Iran Nuclear Program Debated With New Evidence Of Centrifuge Testing

Iran Nuclear Program Debated With New Evidence Of Centrifuge Testing

Iran has reportedly begun to deploy a new generation of machinery to produce nuclear fuel, a development bound to intensify a debate in Washington about whether a recent National Intelligence Estimate accurately portrayed Tehran's progress toward the ability to build a nuclear weapon.

The testing of the new machinery, centrifuges known as IR-2s, was disclosed by European diplomats and American officials and was reported over the past two days in Europe. The development is expected to be included in a report this month by the International Atomic Energy Agency about Iran's nuclear progress, and whether it has finally resolved questions about activities that have led inspectors to suspect that it may be pursuing weapons.

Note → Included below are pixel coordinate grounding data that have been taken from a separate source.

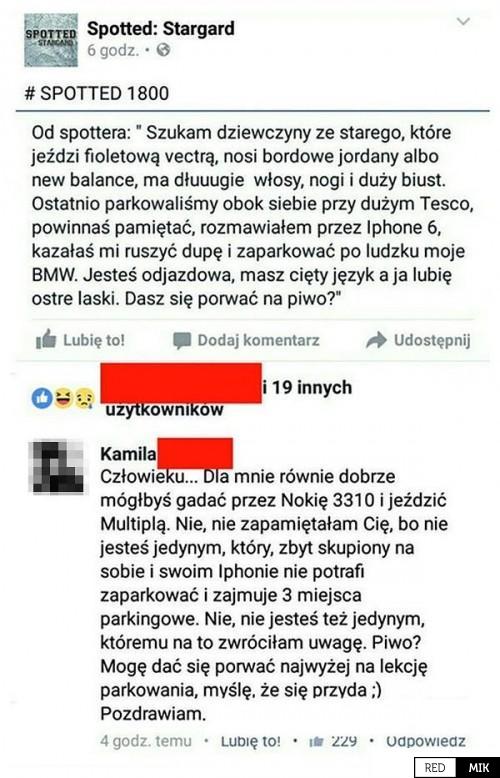Click the share arrow icon
500x778 pixels.
[376, 340]
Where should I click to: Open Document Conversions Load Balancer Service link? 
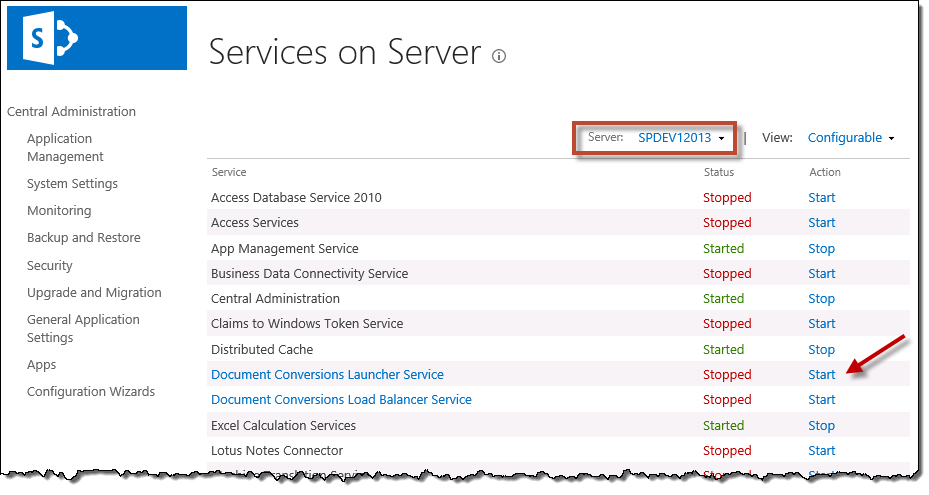341,400
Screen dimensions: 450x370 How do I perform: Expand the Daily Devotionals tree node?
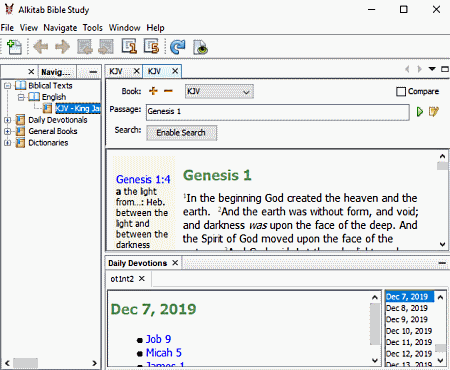tap(7, 120)
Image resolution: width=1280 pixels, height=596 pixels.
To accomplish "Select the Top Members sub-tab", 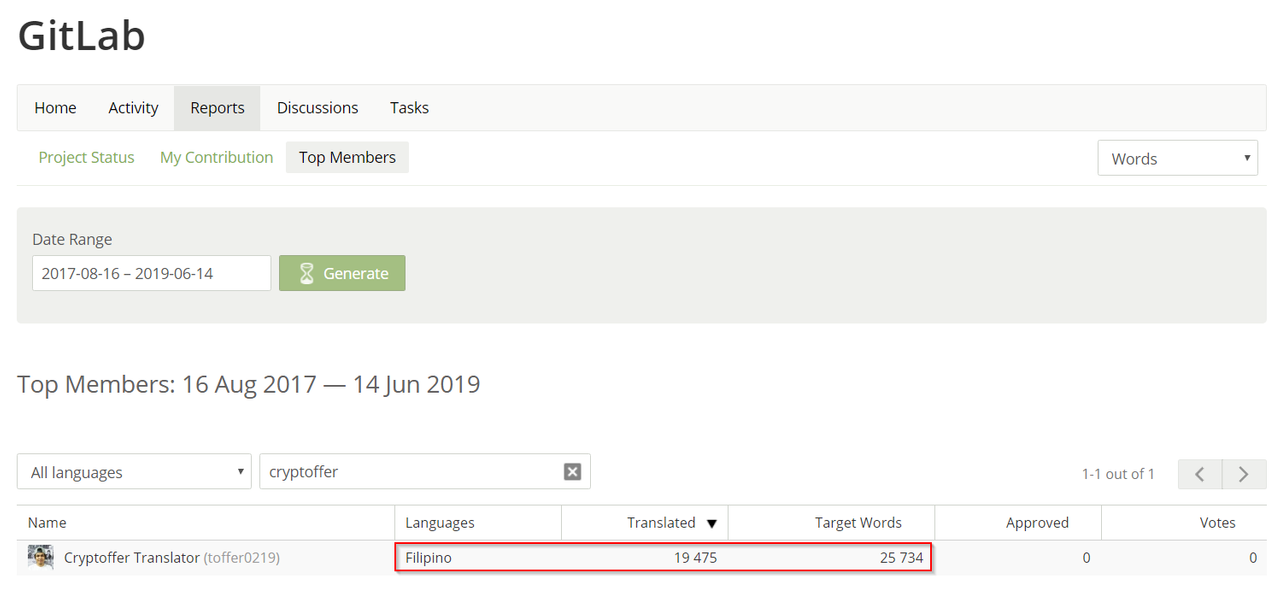I will 347,157.
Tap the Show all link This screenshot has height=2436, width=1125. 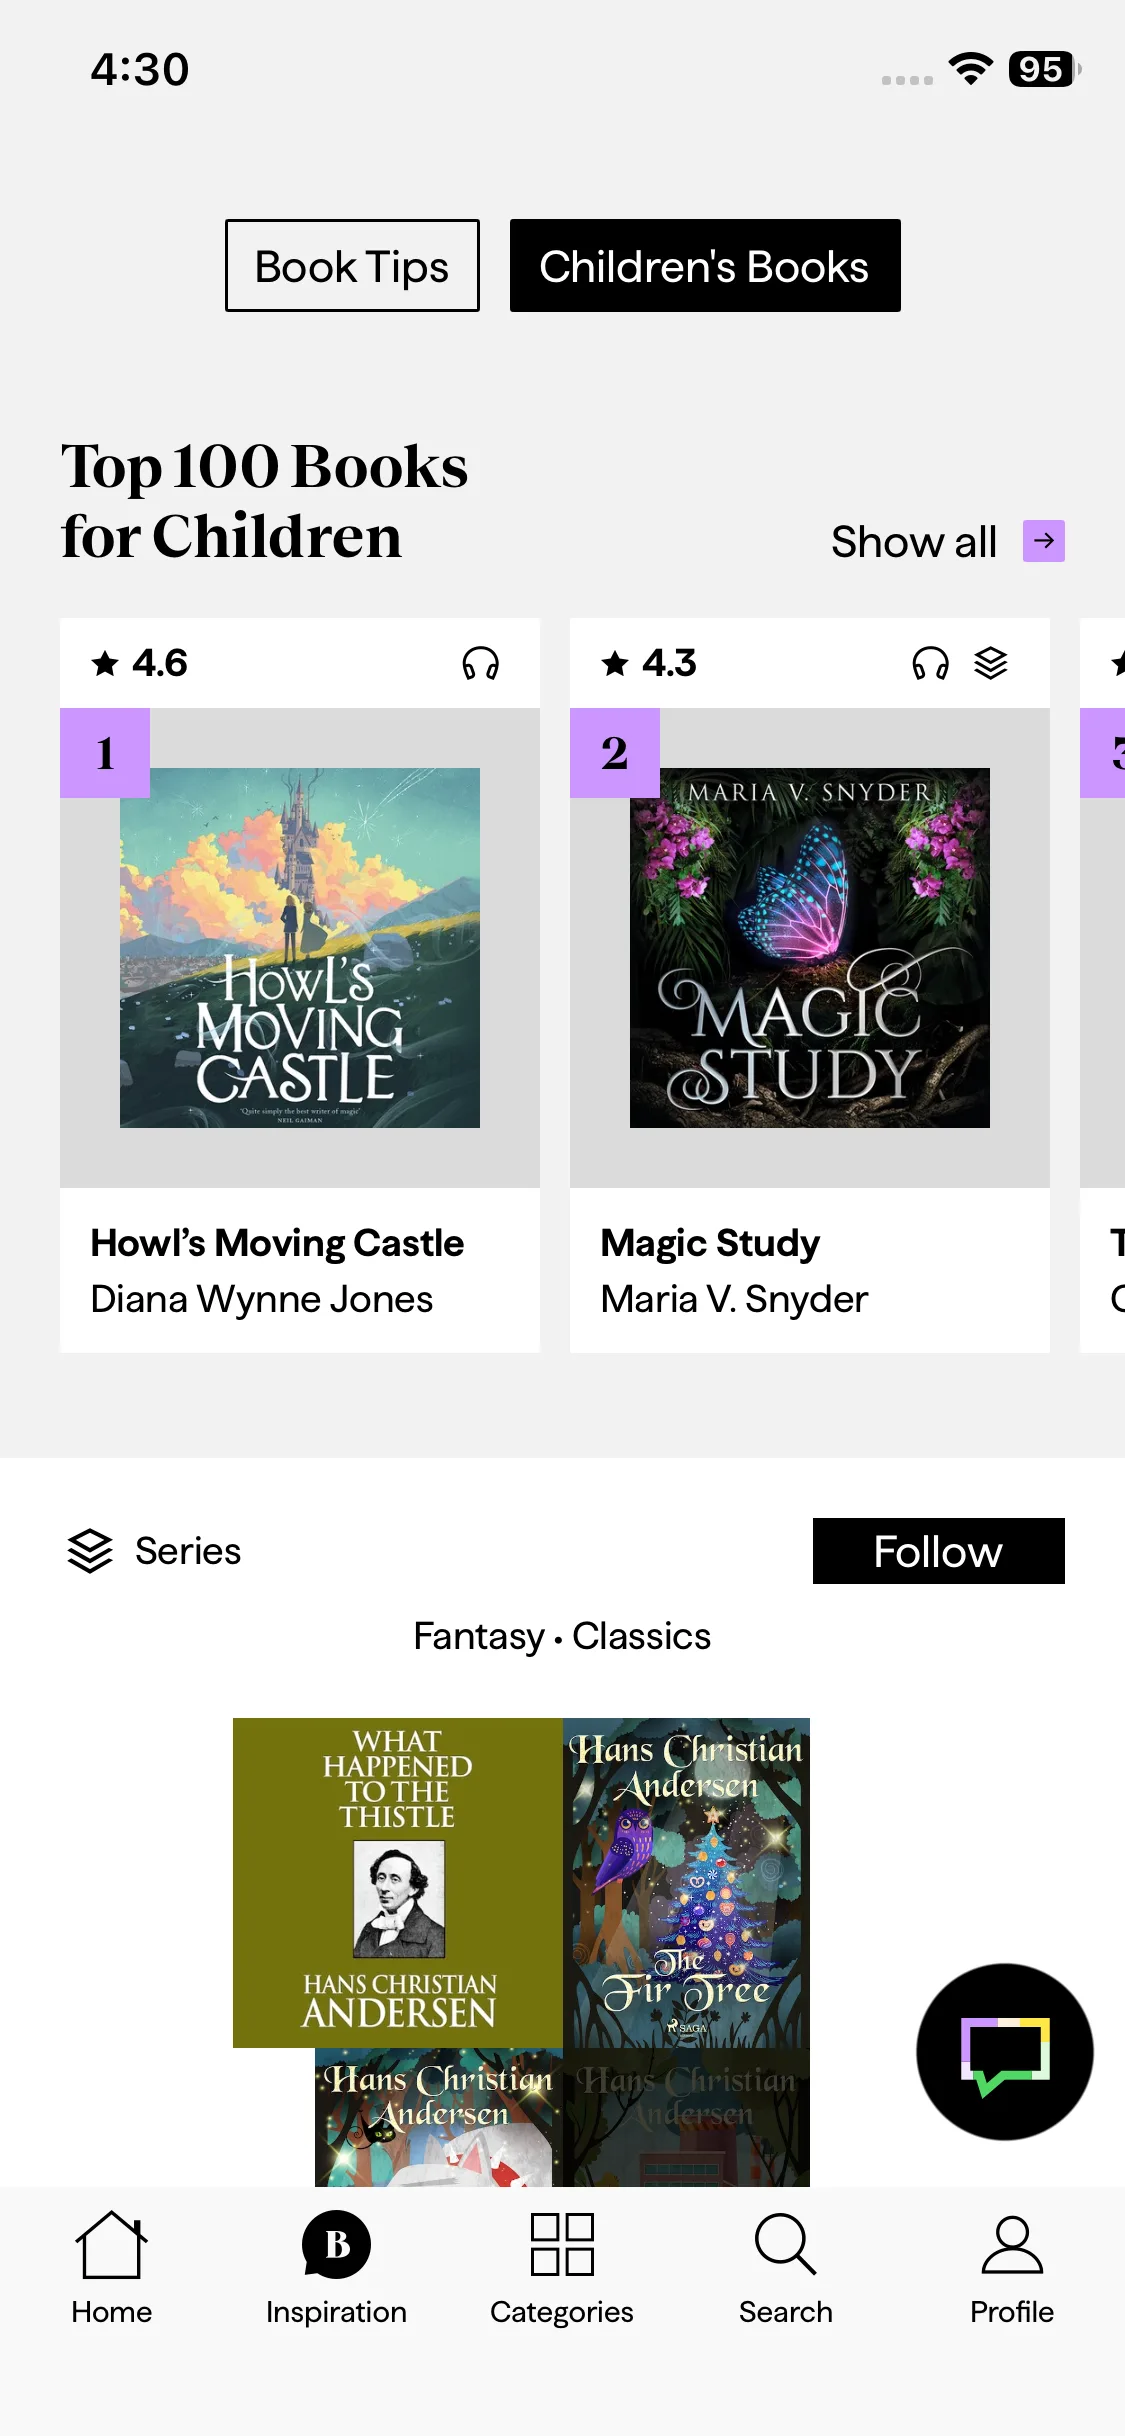(x=913, y=542)
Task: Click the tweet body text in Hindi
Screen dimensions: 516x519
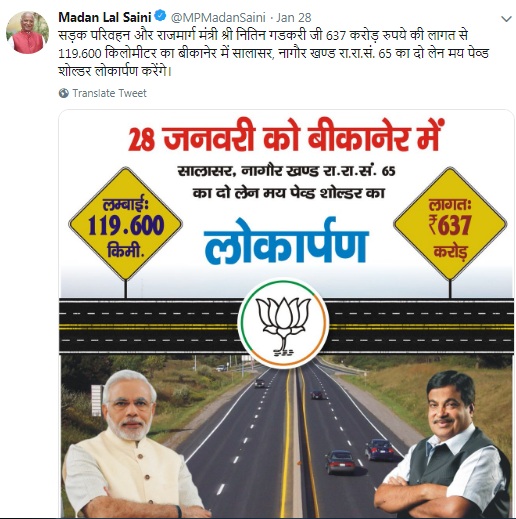Action: pos(273,53)
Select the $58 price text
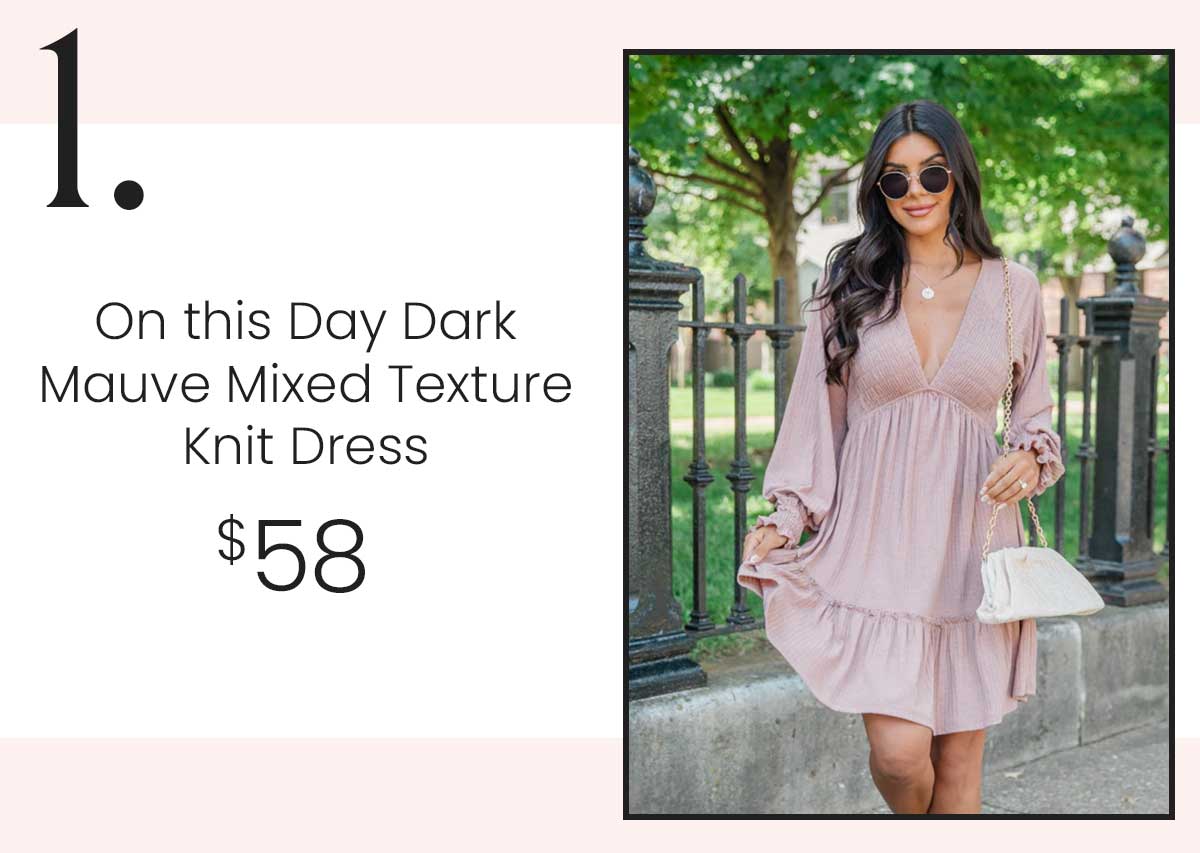This screenshot has height=853, width=1200. click(x=292, y=554)
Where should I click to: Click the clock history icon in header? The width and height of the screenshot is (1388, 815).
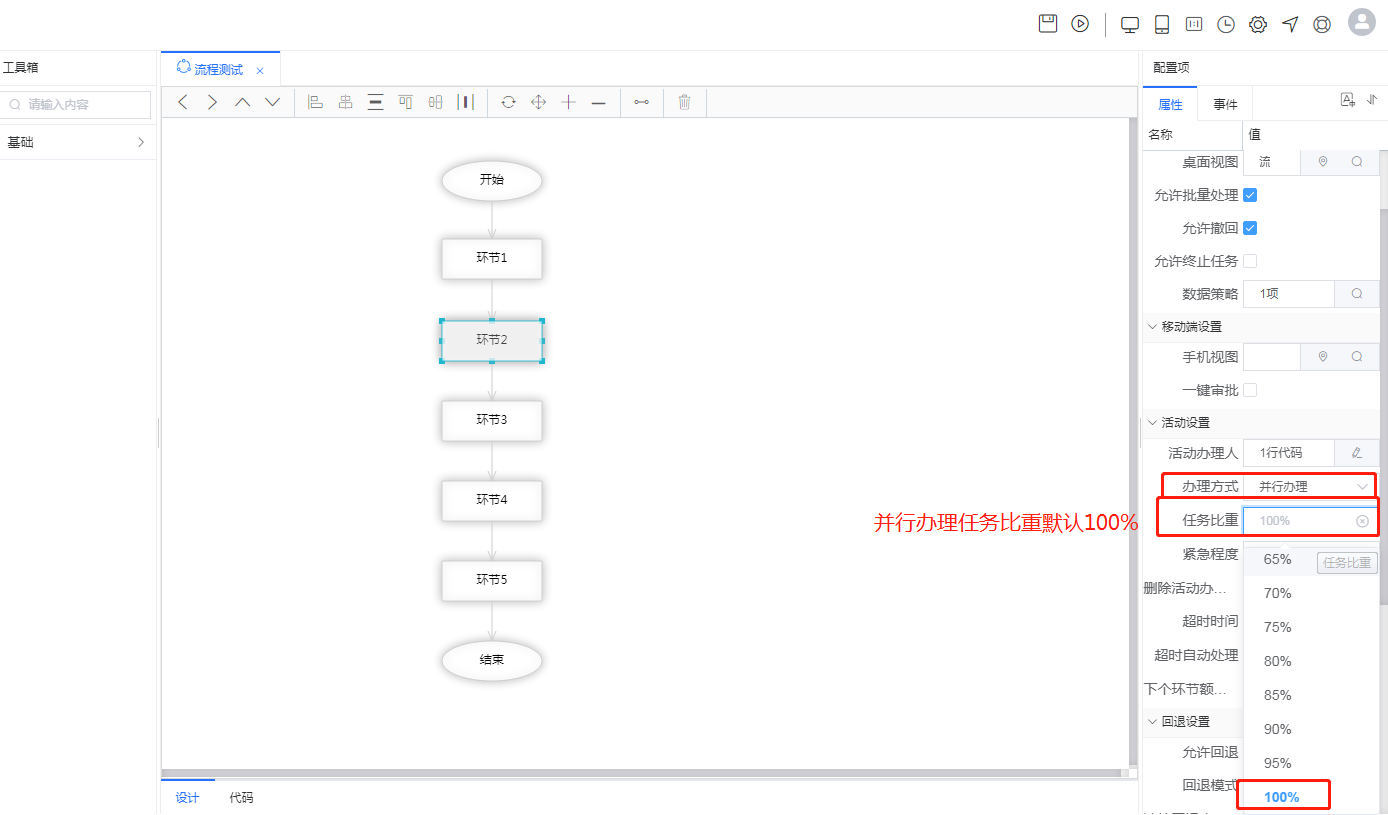pyautogui.click(x=1226, y=25)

Centrifuges spin at enormously high speeds to enrich uranium, which can be used to fuel nuclear reactors or, after more processing, nuclear weapons. The IR-2 is an Iranian improvement on a Pakistani design that President Mahmoud Ahmadinejad boasted in an April 2006 speech would quadruple Iran's enrichment powers.

Reports about the new centrifuges were made just two days after the director of national intelligence, Mike McConnell, told Congress that he had regrets about how the National Intelligence Estimate had been written. He was responding to criticism that the report had left the impression that Iran was no longer seeking a nuclear weapons capability.

The National Intelligence Estimate said that late in 2003 Iran ceased work on a weapons design -- but it noted later that Iran was continuing to enrich uranium. Nuclear experts say that building an atomic warhead is less of an engineering challenge than producing the fuel for the weapon.